A Stock Market For Real Estate?
A stock market for real estate?
Last week, a company called Point raised an additional $8.4 million in their efforts to make residential real estate liquid and tradeable, bringing their total funding to $15.4 million in only eleven months.
A competitor of Point with a similar business model is preparing to launch in the next few months as well. The collection of VC firms funding that one are THE SAME COLLECTION OF VCS WHO ORIGINALLY FUNDED UBER.
The real estate industry is definitely getting the attention of the folks in Silicon Valley.
Fractional home ownership is nothing new. An open marketplace where people can buy and sell portions of single family homes? That’s worth watching. (You can read Marc Andreessen’s take on it here).
Smaller, private equity-sharing arrangements are common in the most expensive parts of the US. In places like the San Francisco Bay Area and New York City, it is a regular occurrence for parents to loan their children a down payment for a home because of the big price tags.
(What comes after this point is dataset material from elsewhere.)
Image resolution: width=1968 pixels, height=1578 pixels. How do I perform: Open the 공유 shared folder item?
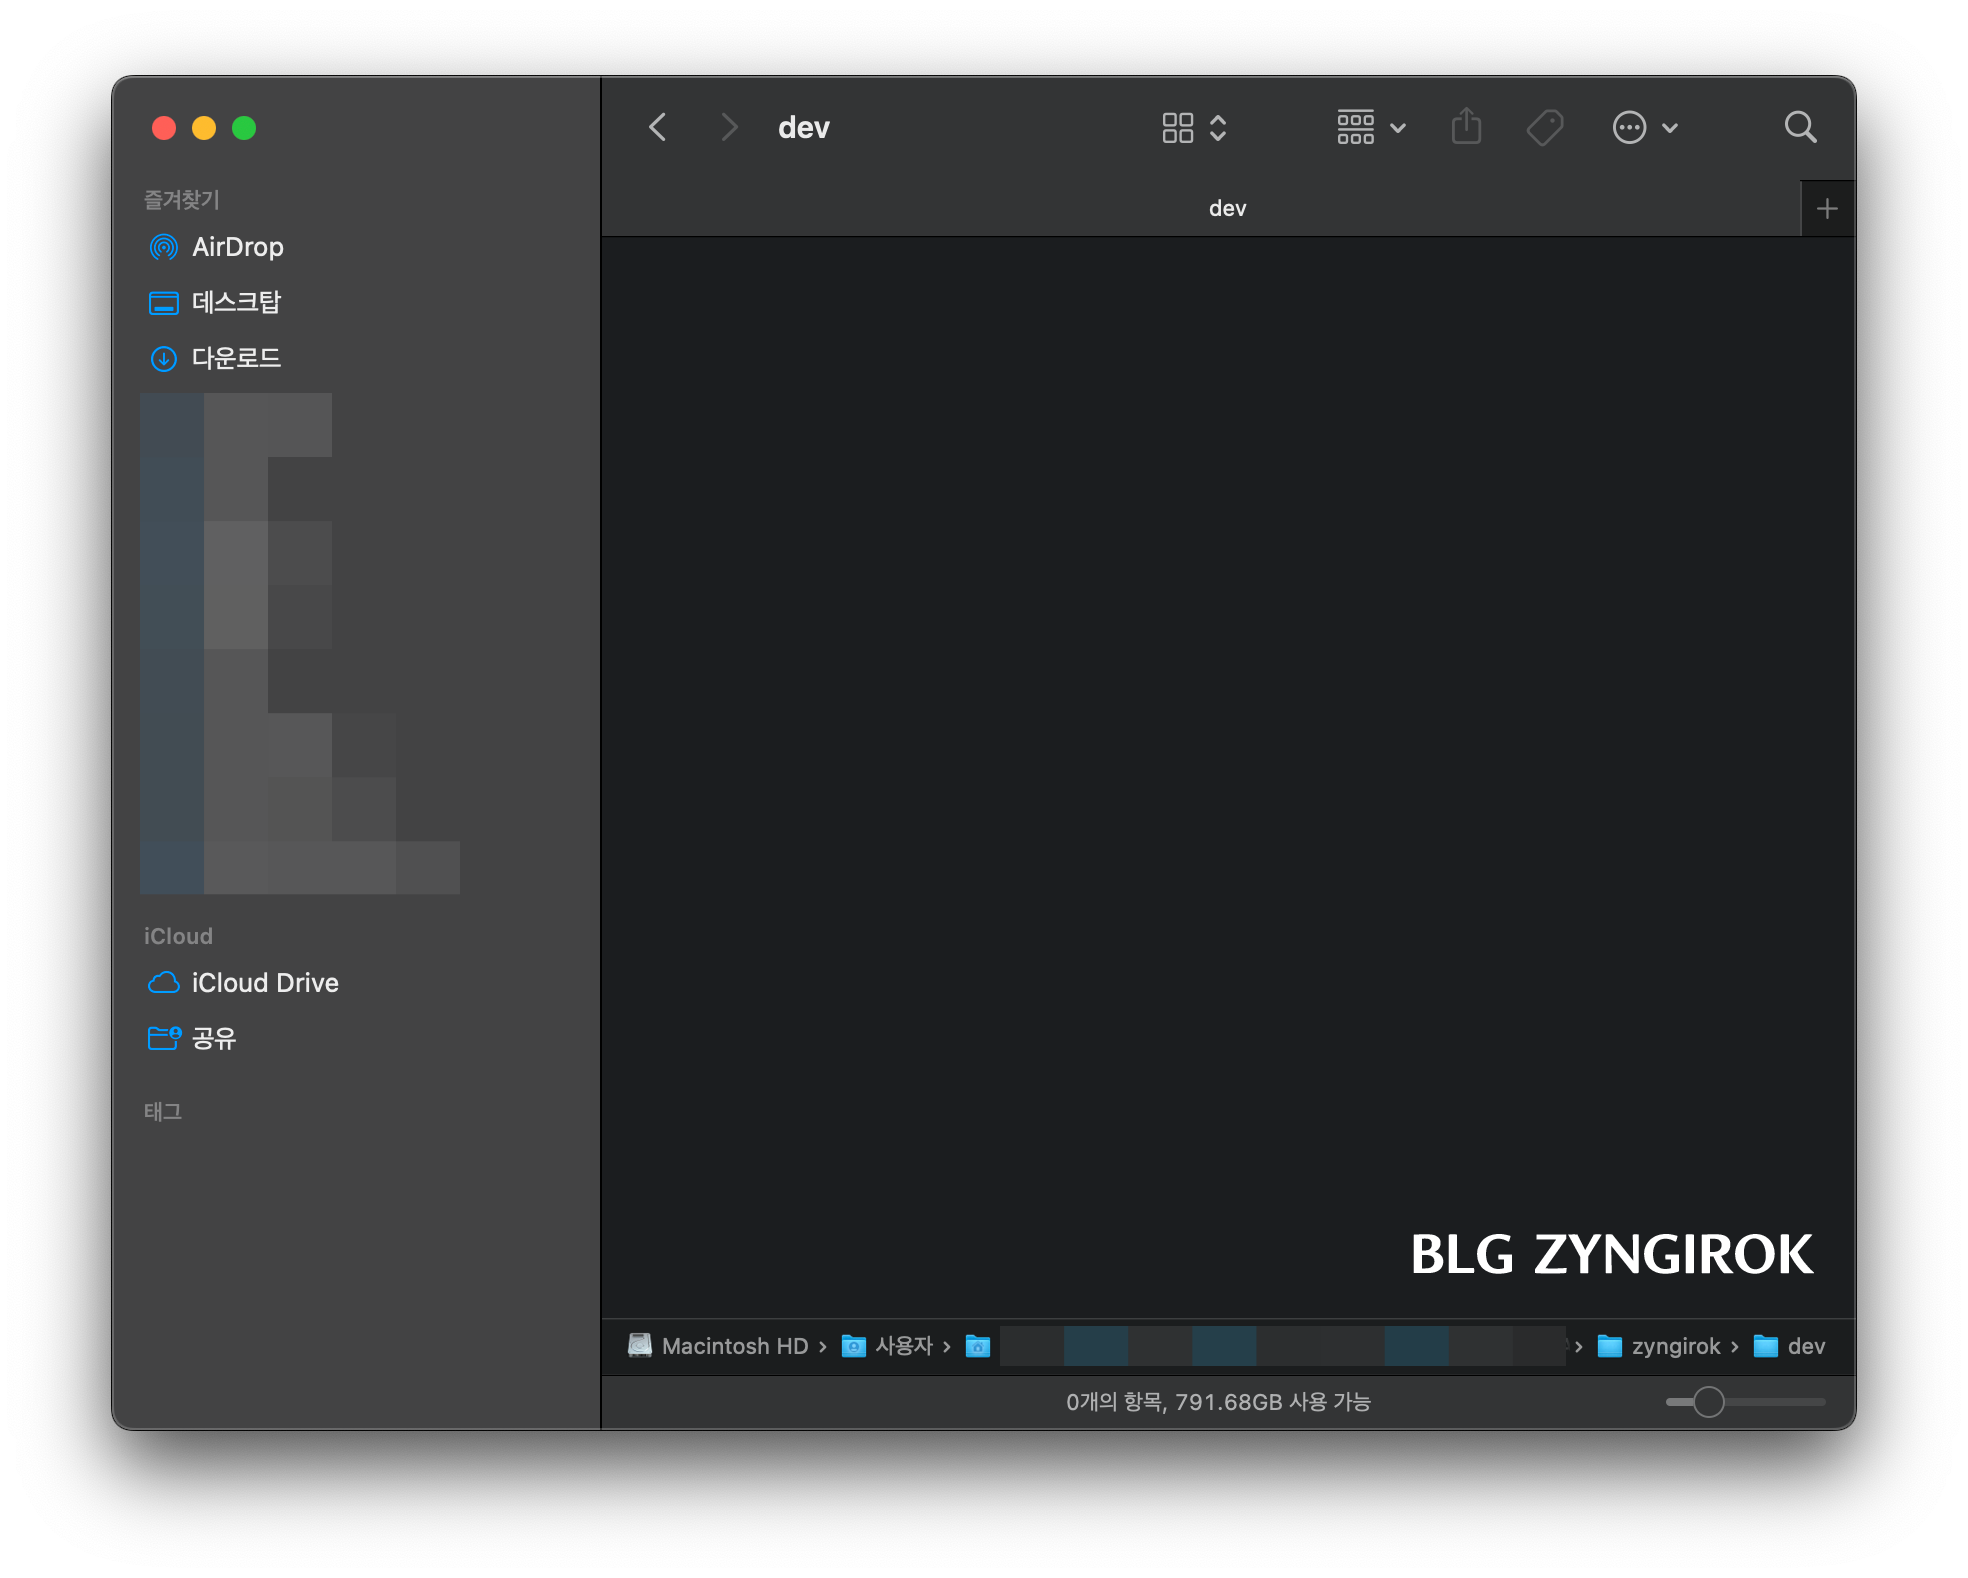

Taking that investment approach with institutional money and a big marketing push might be enough for them to reach a tipping Point. (Get it?)
On a large enough scale, this model could be disruptive to the real estate industry AND the banking industry.
Risk to real estate agents
If homeowners can get some liquidity without refinancing or selling their home, they may not need to sell as often (or ever). That would affect real estate agents, who make their living from real estate transactions. If there are fewer transactions, there are fewer commission dollars available.
Risk to banks
Banks would also feel the pinch if this model gets some traction. If homeowners don’t need to refinance or get a home equity loan in order to get some money out of their property, they won’t be paying fees and/or interest to the banks.
Risk to homeowners
The upside potential for Point is capped at 20% (to keep the regulators happy), but giving up equity in your home could still end up being very expensive. The obvious risk is the ten-year term for the arrangement–either you have to sell by then OR you can buy-out the investor at the current market value of your home after ten years.
What happens if you aren’t in a cash position to buy-out the investor and the housing market has not worked in your favor at the ten year mark? Bad things, that’s what.
I’m certainly not panicking (yet) because there are many more failed startups who wanted to disrupt the real estate industry than there are successful ones. I’m certainly paying attention, though.